Essa é um pouco a missão da Funarte, e o que estamos fazendo. Não digo com termos bombásticos como “choque”, mas de construção da democracia, de um ambiente no qual a arte chegue à população, tanto no seu fazer como no seu fluir. E vamos trabalhar nesse sentido, construindo bases para que esta política de democratização avance de forma significativa nos próximos quatro anos. 

Linhas de fomento que visem à produção independente como alternativa econômica estão em pauta neste novo momento da Funarte?
Estamos estudando uma forma de atuar em grande escala no fomento de pequenos projetos. Está em discussão, na Funarte e no Ministério, trabalhar com projetos que necessitem de até R$ 15 mil, principalmente em cidades de até 50 mil habitantes. Mas isso ainda está em estudo e não podemos dizer ainda que haverá algum plano. Há, porém, a intenção de ter uma destas linha ativa até o final de 2007. Há outros projetos que estamos estudando também nesse sentido de levar a cultura para a população. Um dos projetos é o de colocar o acervo da Funarte à disposição da população, até em parceria com projetos de outros Ministérios e de Secretarias Estaduais. 

É possível escapar das políticas setorialistas, ampliando programas e projetos como os Pontos de Cultura para serem pensados como espaços culturais de participação e construção de cultura?
Sim, e a participação em espaços como estes vai ser ampliada. Temos agora o interesse da Funarte de trabalhar mais junto do Cultura Viva e dos Pontos de Cultura. Nos Pontos de Cultura, a questão inclusive é a disponibilização de pequenos projetos, direto com o produtor. Não se estará mais fomentando uma ONG, mas o próprio artista, algo próximo do VAI de São Paulo, programa de fomento que não tem um edital por área ou um corte por linguagem. O que é julgado lá é a qualidade do que o artista propõe, independente da linguagem que utiliza ou na qual se ancora. 

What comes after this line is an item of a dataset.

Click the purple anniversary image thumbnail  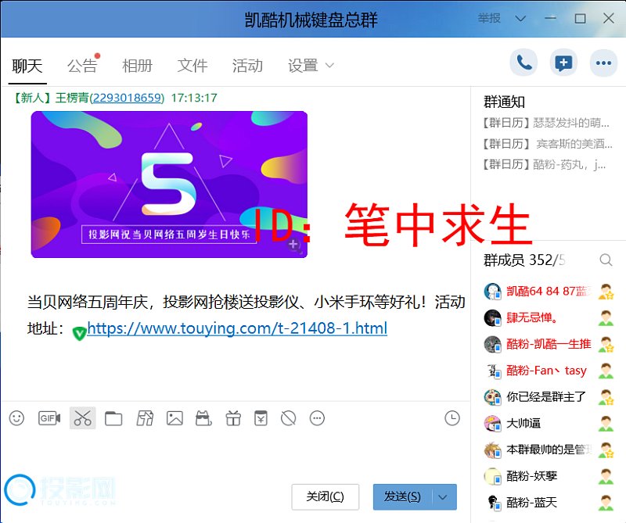[169, 184]
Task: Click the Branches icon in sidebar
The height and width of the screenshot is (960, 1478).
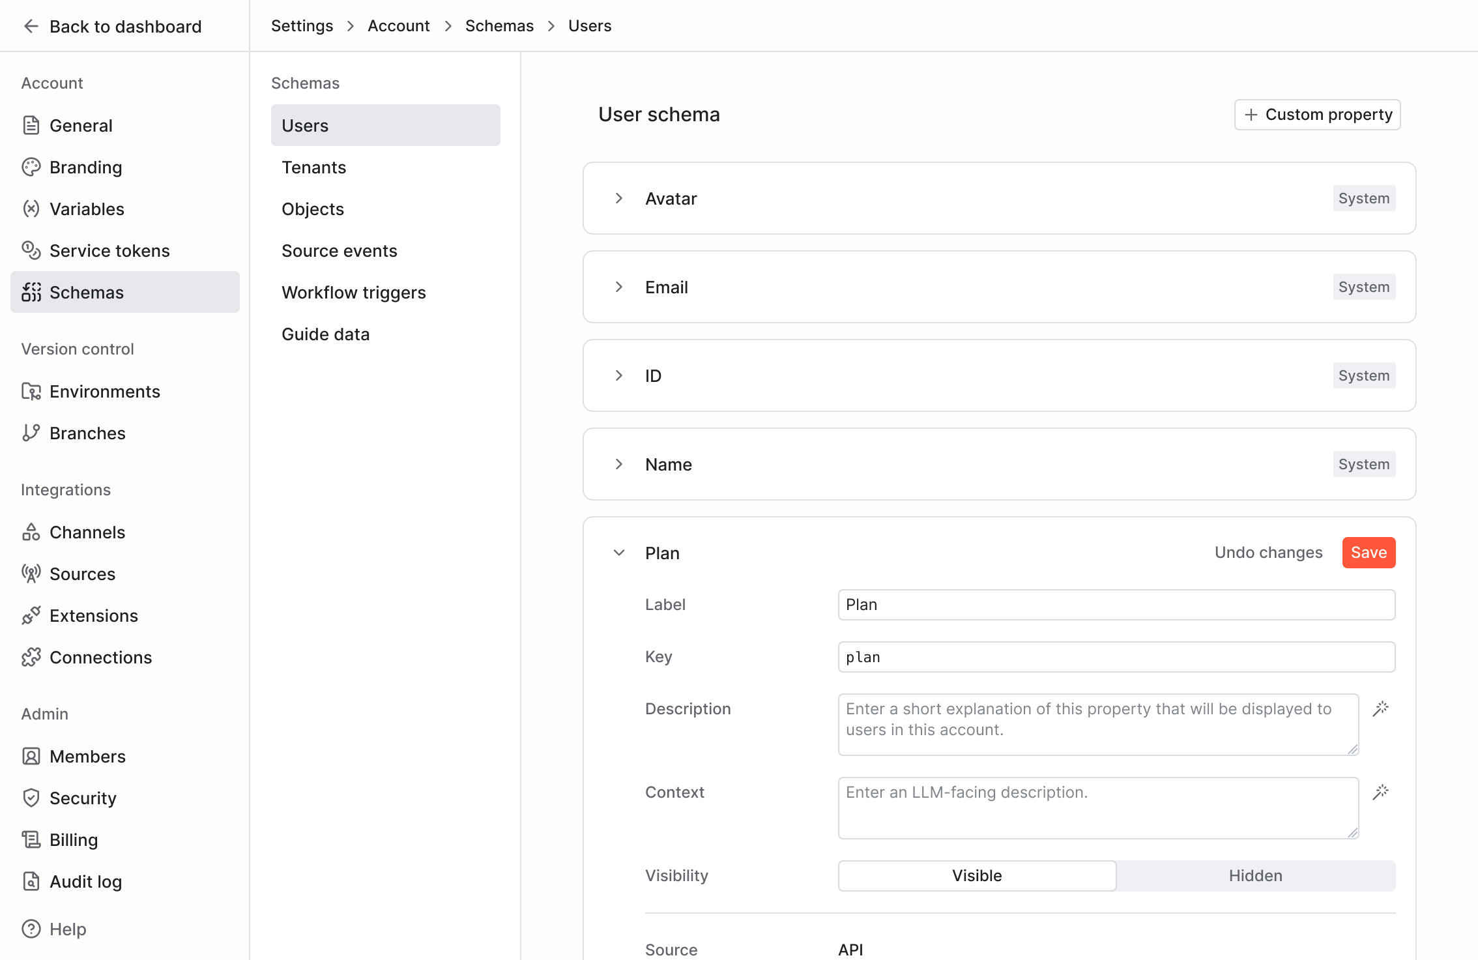Action: click(31, 433)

Por sua característica própria como Fundação, praticamente uma agência, é possível e almejado que a Funarte atue como um ponto de geração de sinergias entre governo, terceiro setor, iniciativa privada e movimentos? O que falta para isso, e quais os modelos de gestão cultura que podem emergir daí?
Claro que é essa a preocupação do Ministério como um todo. E a Funarte está pensando e agindo neste sentido. Mas temos que ir com calma, como aquela sacada do Garrincha ao perguntar pro técnico se o adversário já tinha concordado com o esquema tático. É necessário antes acordar e sensibilizar os futuros parceiros, e a gestão Gil tem estado atenta a este sentido. Há grupo de estudo entre os Ministérios da Cultura e Educação, trabalhos com outros Ministérios, e isso está levando a resultados. Mas é uma ação a longo prazo, um processo que é demorado, e não há ilusão de que isso aconteça magicamente.  

Como pensar, do ponto de vista econômico, soluções para os problemas de difusão e distribuição dos produtos culturais? Quais as ferramentas que podem ser melhoradas e quais se fazem necessárias neste sentido?
Está aí outra coisa que temos de começar a mudar. Temos os modelos da Rouanet e seus editais e existe uma cultura hoje no Brasil que reforça a produção, muito concentrada no eixo sul-sudeste e RJ-SP, e pensado pouco no público. Com o modelo atual, normalmente se pensa em um show que será apresentado em um dia, ou uma peça de cinco semanas. E, com isso, parece até que a atividade econômica que caracteriza a Cultura sumiu. Diferente de 10, 15 anos atrás, quando havia peças que realizavam até oito sessões semanais, hoje a grande maioria mantém-se com duas ou três apenas. Mudar isso é uma coisa complicada, e temos poucas formas de fazê-lo, mas cada vez mais temos pensado em formas de fazer o produtor pensar em seu público. Hoje, vivemos uma lógica em que o produtor vive de e pensando em seu próximo financiamento. Temos estudado isso, na discussão das Instituições Normativas inclusive, para saber como mudar o foco da produção pura e simples para o foco no público, para crescer o consumo de peças, shows, espetáculos e etc. Temos pensado em como podemos estimular isso, mas não existe nenhuma mágica ainda não, nenhuma varinha de condão, até porque, da forma que o modelo está colocado, ele acaba resolvendo a questão do dinheiro do produtor. Muitas vezes, com uma pequena temporada paga, vale mais a pena pensar na próxima temporada do que atender a um público maior. Paradoxalmente temos mais produções, porém em um mercado que não se amplia ou talvez até se restrinja. 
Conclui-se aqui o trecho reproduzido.